The loot includes Soviet tanks, rare French and German rifles from the World Wars, collectible pistols, explosive devices, missiles, launchers, and drones. The IDF gathered this massive haul from Syria, Lebanon, and Gaza—so heavy that soldiers joked their backs were breaking under the weight. But what happens to it all now?
Ynet tells how one evening in mid-November, Lt. Col. (Res.) Idan Sharon-Katler, deputy commander of the IDF’s War Spoils Unit, convened a debriefing with his counterparts from the intelligence directorate’s parallel unit, the Armament Analysis Division. The room was filled with reservist officers who finally had a chance to sit back, sip their coffee, and reflect with satisfaction on their latest achievement: thousands of seized weapons successfully extracted from southern Lebanon—just before the IDF wrapped up its ground operation and a ceasefire was declared. And that was after tens of thousands of weapons had already been collected from Gaza in the previous year.
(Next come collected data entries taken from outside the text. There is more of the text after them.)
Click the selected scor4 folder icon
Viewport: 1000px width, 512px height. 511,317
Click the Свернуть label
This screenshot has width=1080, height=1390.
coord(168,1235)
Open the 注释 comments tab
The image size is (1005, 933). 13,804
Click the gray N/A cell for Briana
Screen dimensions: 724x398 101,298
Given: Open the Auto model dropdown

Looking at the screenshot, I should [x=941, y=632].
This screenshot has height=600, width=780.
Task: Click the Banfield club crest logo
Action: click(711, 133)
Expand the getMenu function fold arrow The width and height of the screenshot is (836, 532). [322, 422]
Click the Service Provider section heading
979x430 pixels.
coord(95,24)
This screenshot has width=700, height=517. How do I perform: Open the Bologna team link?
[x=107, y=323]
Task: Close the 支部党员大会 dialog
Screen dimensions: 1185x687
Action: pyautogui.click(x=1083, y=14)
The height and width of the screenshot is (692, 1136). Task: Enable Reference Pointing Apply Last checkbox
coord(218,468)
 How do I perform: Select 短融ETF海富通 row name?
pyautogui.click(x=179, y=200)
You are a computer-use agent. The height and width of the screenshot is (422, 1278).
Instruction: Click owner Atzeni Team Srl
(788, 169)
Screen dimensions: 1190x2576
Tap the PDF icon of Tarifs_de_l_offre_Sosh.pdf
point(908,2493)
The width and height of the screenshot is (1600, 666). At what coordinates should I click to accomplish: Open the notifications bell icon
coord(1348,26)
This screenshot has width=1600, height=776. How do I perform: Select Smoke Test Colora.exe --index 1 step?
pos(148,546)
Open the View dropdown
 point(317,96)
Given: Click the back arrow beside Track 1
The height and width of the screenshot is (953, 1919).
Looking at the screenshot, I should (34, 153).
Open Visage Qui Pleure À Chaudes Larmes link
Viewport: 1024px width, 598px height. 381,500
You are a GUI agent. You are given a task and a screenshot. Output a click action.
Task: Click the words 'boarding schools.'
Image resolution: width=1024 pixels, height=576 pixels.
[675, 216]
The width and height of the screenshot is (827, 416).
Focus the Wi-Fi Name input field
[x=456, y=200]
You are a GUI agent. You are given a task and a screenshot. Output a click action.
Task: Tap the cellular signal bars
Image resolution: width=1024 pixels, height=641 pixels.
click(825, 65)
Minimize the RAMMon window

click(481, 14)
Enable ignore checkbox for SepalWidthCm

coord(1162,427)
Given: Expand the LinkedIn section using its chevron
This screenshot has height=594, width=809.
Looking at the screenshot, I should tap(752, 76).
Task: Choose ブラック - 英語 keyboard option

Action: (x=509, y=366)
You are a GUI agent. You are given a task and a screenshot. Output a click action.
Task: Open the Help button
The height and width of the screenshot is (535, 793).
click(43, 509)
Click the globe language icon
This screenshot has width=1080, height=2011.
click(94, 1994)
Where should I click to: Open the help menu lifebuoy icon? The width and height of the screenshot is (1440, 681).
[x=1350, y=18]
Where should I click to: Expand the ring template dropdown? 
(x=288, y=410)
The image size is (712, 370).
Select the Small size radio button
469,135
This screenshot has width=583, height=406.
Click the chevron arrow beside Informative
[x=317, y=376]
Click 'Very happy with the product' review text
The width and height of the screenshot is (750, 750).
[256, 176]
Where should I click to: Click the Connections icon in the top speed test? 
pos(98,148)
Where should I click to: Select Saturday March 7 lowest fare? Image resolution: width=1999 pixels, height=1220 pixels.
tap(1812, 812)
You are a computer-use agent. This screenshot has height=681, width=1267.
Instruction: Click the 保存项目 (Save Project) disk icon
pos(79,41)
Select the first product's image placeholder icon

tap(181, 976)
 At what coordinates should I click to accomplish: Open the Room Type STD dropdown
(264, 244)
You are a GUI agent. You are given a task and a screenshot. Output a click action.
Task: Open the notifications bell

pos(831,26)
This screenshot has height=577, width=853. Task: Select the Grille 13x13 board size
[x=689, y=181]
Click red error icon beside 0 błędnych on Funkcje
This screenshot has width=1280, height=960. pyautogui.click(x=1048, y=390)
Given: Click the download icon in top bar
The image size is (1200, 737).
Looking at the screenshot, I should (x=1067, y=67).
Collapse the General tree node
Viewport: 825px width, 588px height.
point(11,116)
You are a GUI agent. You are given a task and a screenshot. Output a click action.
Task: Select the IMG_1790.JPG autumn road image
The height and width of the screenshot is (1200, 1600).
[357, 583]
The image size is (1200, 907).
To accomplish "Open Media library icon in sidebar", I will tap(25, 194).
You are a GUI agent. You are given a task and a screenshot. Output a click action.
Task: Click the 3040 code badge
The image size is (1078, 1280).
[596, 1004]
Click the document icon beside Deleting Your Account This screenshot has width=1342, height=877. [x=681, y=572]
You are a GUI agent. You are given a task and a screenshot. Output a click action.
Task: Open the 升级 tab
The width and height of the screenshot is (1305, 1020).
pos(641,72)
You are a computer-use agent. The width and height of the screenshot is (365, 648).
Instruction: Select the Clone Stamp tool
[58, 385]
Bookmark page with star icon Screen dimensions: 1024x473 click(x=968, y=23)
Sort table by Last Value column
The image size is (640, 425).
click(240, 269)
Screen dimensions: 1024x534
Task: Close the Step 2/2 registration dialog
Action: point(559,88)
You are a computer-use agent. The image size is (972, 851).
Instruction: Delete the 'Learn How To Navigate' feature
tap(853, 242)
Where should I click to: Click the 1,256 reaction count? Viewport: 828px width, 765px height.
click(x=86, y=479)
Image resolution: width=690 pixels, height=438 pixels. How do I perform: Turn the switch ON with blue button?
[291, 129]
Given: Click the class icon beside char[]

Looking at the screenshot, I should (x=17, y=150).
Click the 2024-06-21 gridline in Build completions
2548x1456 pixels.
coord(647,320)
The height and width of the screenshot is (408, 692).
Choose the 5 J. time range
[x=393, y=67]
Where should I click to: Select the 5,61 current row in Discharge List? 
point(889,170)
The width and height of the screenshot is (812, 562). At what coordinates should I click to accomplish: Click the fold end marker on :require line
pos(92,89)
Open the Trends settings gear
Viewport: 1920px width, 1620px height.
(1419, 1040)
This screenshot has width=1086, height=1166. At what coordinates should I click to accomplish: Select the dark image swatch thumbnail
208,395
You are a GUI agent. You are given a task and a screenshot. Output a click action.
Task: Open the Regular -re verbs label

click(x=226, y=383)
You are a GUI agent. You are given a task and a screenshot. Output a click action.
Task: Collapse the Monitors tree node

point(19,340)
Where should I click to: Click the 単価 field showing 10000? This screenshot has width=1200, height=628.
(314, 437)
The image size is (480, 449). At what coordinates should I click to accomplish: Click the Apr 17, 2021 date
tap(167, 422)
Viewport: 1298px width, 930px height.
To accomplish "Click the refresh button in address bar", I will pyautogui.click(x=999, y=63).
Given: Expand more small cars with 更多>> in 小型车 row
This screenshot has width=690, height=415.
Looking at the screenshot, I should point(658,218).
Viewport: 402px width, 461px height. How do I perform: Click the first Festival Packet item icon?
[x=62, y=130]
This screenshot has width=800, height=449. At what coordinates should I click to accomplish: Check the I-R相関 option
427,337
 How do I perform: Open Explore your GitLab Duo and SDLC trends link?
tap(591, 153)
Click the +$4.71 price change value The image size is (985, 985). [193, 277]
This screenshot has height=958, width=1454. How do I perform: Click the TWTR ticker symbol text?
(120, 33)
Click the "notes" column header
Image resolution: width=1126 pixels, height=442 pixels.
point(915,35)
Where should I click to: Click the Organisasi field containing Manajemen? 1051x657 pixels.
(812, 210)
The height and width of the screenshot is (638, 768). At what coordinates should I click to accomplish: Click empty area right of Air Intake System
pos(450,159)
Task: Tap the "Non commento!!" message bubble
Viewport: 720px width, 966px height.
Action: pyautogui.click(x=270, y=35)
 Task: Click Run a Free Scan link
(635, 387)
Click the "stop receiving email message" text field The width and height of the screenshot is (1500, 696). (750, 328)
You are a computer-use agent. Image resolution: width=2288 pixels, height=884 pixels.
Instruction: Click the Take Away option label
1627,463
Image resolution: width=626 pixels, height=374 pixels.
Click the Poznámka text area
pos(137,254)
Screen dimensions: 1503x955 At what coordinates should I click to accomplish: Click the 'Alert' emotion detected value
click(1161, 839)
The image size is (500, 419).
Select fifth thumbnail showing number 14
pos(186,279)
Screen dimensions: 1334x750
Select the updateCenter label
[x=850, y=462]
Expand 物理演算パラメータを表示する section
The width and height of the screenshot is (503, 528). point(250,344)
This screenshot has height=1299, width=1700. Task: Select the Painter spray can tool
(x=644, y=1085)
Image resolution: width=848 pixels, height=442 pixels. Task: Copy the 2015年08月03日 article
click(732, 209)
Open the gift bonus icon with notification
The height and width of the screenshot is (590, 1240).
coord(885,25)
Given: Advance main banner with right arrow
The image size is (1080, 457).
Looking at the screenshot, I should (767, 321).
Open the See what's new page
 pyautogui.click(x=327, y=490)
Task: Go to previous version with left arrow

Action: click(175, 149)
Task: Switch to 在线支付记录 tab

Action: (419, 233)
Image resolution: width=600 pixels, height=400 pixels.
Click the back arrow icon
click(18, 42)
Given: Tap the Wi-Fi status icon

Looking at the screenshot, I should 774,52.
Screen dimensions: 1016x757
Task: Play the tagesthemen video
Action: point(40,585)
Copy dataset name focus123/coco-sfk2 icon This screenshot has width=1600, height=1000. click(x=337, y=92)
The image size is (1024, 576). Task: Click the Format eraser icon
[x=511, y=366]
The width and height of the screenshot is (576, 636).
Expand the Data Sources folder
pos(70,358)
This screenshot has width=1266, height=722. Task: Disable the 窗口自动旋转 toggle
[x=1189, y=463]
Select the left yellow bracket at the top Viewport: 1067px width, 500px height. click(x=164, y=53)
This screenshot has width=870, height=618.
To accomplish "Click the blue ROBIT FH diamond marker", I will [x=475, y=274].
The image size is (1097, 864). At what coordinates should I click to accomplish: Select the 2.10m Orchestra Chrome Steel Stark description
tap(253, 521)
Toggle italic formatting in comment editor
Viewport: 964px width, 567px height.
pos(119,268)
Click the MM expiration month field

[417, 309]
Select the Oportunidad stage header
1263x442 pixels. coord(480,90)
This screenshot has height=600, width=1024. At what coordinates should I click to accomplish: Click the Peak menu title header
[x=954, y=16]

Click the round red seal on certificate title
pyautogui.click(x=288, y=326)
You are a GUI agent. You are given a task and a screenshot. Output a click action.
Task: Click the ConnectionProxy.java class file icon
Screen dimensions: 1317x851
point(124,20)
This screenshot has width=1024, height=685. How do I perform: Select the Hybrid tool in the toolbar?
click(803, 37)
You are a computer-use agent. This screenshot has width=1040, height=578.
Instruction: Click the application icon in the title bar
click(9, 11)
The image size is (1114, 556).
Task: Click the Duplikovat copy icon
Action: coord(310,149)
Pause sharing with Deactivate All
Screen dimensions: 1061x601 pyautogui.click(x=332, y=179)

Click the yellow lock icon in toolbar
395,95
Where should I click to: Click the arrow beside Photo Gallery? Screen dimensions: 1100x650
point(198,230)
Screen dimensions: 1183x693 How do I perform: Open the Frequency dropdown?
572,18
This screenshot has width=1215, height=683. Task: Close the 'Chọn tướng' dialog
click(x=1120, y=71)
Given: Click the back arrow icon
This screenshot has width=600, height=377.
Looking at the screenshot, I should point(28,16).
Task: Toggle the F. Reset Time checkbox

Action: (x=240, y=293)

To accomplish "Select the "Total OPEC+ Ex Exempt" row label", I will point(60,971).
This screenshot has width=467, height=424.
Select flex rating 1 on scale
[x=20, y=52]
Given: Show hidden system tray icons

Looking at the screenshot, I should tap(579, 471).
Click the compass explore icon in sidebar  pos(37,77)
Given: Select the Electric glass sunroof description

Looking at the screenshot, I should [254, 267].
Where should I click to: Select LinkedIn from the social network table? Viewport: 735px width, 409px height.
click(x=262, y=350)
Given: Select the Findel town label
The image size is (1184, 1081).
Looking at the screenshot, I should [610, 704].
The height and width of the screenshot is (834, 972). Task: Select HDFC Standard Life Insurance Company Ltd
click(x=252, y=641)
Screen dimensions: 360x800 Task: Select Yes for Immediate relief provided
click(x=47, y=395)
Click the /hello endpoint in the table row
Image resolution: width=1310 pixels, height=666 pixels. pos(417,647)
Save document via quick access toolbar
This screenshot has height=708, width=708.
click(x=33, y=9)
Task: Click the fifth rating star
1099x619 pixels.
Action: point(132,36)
“Let’s set up a spoils collection station at the Quneitra crossing,” Idan, known for his long ponytail, joked. The comment was not only a nod to the fact that the unit hadn’t operated on two battlefronts simultaneously since the Yom Kippur War in 1973 but also turned out to be prophetic. “We all laughed,” he recalled. “We had no idea that Assad’s regime would collapse within a week, and we’d actually have to deal with Soviet tanks and anti-tank missiles from the ‘Pita’ outposts in the Syrian Golan.”